I’m at Panera’s attempting to write something of importance when I take a break and look up and see seated at a table a family speaking in sign language. Generally, I wouldn’t give this a second thought, but for some strange reason, I’m fascinated with what is taking place a few feet away from me. Here is a family carrying on an animated conversation that only they can understand by using their hands to communicate with each other and not uttering a sound. I’m old enough to remember the time when we used a different term for individuals who couldn’t speak which I won’t repeat here.

You might ask, why is this important. I don’t know if it’s important, but, for me it causes me to wonder why so many people are insistent on making English the official language of the United States. For that matter, why, there was such an outcry about the first Cheerios commercial that featured an interracial couple, or the recent Coke™ commercial that had different groups of people signing America The Beautiful in their native tongue. Then there is what Ted Nugent calling the President, a “subhuman mongrel.” I can only image what he would call the family I’m watching.

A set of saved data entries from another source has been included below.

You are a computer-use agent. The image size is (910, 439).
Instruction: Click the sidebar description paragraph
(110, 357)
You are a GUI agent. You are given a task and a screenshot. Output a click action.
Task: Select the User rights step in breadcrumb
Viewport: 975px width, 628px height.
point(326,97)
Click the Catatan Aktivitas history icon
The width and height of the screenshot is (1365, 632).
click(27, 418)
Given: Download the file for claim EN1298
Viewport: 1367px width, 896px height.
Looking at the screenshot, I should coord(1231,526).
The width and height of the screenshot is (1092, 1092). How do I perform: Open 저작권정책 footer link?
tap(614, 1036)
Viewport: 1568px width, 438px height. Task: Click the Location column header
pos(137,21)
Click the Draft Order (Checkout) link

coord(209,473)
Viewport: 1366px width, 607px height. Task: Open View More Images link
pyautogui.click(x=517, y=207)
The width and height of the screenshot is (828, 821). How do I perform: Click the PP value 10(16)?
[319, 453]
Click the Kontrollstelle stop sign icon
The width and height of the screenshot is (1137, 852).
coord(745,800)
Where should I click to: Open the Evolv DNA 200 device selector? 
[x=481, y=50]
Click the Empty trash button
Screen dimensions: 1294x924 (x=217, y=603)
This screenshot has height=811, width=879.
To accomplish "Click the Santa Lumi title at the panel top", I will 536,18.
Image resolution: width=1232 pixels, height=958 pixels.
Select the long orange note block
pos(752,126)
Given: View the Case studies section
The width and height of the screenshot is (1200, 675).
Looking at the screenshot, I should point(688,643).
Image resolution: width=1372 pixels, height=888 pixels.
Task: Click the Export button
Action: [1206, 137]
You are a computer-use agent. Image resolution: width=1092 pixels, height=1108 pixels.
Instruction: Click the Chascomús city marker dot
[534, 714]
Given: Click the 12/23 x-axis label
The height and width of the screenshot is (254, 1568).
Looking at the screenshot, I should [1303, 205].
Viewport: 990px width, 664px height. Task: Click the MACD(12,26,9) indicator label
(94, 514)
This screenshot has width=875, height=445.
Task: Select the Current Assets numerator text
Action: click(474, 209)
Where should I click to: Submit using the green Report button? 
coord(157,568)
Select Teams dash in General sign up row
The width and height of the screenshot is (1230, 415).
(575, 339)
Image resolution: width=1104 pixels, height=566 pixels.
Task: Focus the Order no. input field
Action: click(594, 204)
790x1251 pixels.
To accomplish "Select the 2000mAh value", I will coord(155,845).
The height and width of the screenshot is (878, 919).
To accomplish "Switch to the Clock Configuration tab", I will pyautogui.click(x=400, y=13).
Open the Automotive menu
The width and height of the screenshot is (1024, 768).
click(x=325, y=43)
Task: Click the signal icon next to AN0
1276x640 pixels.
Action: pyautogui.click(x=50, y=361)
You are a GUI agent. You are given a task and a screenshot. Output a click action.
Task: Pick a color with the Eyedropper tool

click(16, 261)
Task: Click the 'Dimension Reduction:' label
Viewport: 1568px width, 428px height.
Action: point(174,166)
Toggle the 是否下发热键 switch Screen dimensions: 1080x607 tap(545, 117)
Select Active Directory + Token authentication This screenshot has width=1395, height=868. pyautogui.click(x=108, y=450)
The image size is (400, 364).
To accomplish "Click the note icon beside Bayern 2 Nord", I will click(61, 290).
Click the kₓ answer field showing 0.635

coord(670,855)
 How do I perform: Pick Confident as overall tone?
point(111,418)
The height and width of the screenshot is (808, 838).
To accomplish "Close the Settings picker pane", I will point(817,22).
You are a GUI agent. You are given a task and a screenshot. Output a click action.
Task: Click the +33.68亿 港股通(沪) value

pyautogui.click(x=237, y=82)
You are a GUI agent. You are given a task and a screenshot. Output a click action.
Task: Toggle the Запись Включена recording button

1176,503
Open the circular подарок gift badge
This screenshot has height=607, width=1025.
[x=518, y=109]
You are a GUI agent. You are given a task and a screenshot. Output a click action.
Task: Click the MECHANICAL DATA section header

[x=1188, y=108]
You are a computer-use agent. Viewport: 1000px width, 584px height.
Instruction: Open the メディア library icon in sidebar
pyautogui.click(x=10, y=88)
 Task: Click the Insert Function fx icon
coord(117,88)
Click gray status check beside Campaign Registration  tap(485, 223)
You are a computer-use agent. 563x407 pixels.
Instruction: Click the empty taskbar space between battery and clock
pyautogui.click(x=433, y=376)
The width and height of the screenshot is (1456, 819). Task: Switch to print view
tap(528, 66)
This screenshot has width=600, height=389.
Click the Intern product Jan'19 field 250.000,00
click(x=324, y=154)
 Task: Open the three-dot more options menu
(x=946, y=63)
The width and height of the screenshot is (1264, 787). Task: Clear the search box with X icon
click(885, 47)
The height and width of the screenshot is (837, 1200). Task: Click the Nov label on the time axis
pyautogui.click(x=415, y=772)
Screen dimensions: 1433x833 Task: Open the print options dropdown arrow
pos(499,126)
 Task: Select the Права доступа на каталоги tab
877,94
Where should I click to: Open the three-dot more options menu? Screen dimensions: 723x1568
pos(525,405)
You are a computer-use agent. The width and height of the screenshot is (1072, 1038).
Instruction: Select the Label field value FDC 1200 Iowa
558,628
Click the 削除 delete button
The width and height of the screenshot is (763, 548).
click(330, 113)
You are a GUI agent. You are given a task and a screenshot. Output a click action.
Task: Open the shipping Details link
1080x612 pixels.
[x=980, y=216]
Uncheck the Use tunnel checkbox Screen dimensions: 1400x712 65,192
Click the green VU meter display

As a society, we have many problems, and we have significant tendency to get upset when people don’t agree with us. But recently I’ve witnessed a major uptick in the vitriol and quickness to become offended and the slightest perceived provocation. It’s as if people are like a coiled rattlesnake ready to strike at anyone who stumbles across their path.

This unbridled rush to prove oneself right and denounce anyone who disagrees with them causes them to resort to vicious name calling and accusation. No longer are people willing to discuss and debate. It’s either you agree with me, or you’re against me. I ask, when did this happen?

But let me circle back to the rhetorical question raised earlier, why is this important? As an expert in leadership and innovation, this is a challenge that leaders and managers have to deal with in the workplace. People bring their feelings and beliefs with them when they show up for work. Despite the old adage of leave personal problems at home when at work, the reality is that just doesn’t happen.

For managers and leaders, they face a constant challenge of dealing with the entire gamut of human emotions. With the demands to perform at breakneck speeds, it’s little wonder people become argumentative and intolerant of differences. But, that doesn’t mitigate the requirement to embrace the diversity that people bring to the workplace. If anything by actually embracing the differences people bring to our lives, we will be better for it as it opens us up to see the expansiveness that differences offer us. The manager who can truly utilize all the assets they have is a manager who will be the most productive.

The family I was observing has left, and I can only say that I feel a bit richer for having the opportunity to witness their conversation. It’s provided with a memory that I can call up reference regularly when talking about the need to value and embrace diversity.

The challenge to you, is, can you bring forth such a memory? I hope you can.